Having just reviewed James T. Costa’s biography of Victorian naturalist Alfred Russel Wallace, I was keen to read more about one of the most remarkable episodes in the history of science: how two scholars independently hit on the same idea and how history has largely forgotten one of them. Wallace, Darwin, and the Origin of Species brings together many lines of evidence and analysis to argue that Wallace deserves recognition on the same footing as Charles Darwin as the co-discoverer of evolution by natural selection. This is a companion book to On the Organic Law of Change, presenting an analysis of this crucial notebook that Wallace kept during his travels around the Malay archipelago. Hence, you are getting a two-for-one as this review continues the previous one.

Wallace, Darwin, and the Origin of Species, written by James T. Costa, published by Harvard University Press in June 2014 (hardback, 331 pages)

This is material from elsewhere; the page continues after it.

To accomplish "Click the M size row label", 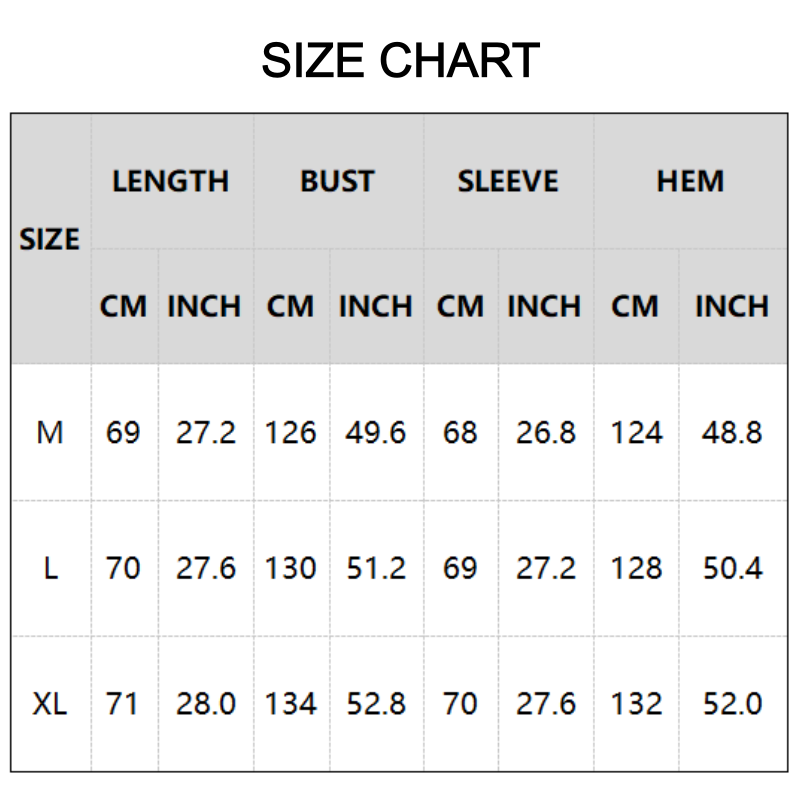I will (50, 433).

Now that you know what Wallace’s Species Notebook contains and why it is interesting, Costa here steps back to look at the bigger picture. One thing that Darwin and Wallace shared was that their arguments were consilient. Coined by 19th-century philosopher William Whewell as “consilience of inductions”, what this means is that they were drawing together many independent lines of evidence to build a convincing argument. It is a powerful way of reasoning and the stuff sound scientific theories are made of. Appropriately, I think Costa applies the same logic in this book, looking at this historical episode from many different sides.

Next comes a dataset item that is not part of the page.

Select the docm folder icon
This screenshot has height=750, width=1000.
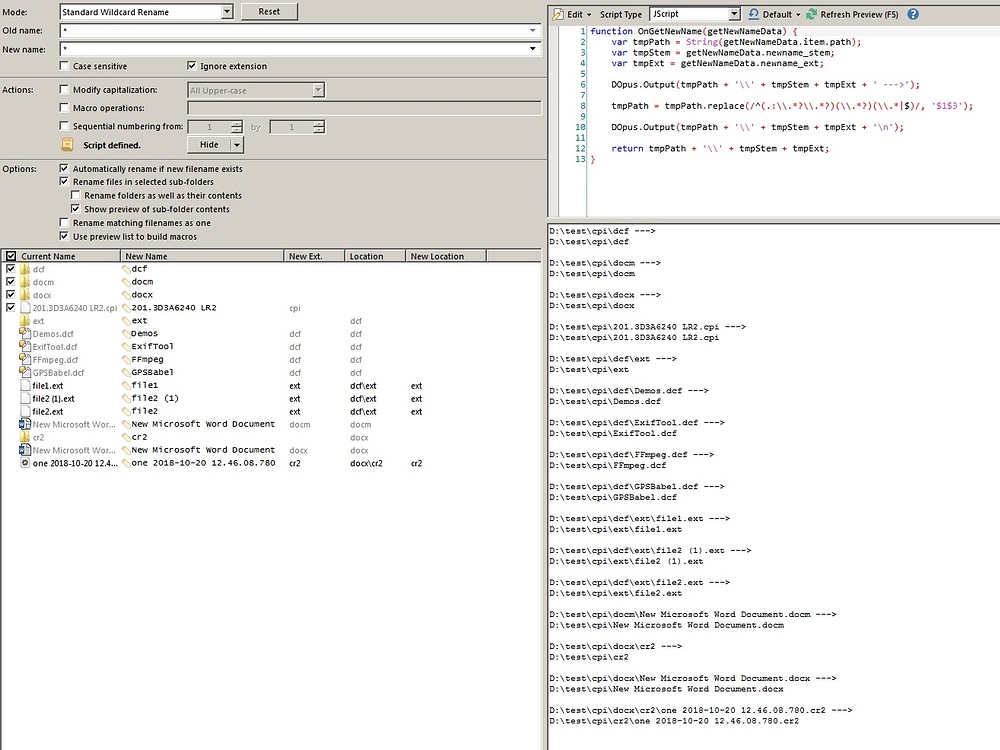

Costa sets the scene by describing why Wallace travelled to the Amazon and the Malay archipelago, who his influences were, and what discoveries and publications his journeys produced. Two papers are of particular importance and are explored further here. Instead of their ornate Victorian titles, science historians refer to them as the Sarawak Law paper (1855) and Ternate essay (1858). In (very) brief, these papers respectively proposed that species change and how species change. Remember that this was when most naturalists, including prominently geologist Charles Lyell, were opposed to transmutation (as evolution was called), maintaining that species were divinely created, unchanging entities. In that sense, Wallace’s Species Notebook is a goldmine of the unpublished arguments he was considering and Costa’s analysis expands on the appendix in On the Organic Law of Change which only considered Wallace’s critique of Lyell.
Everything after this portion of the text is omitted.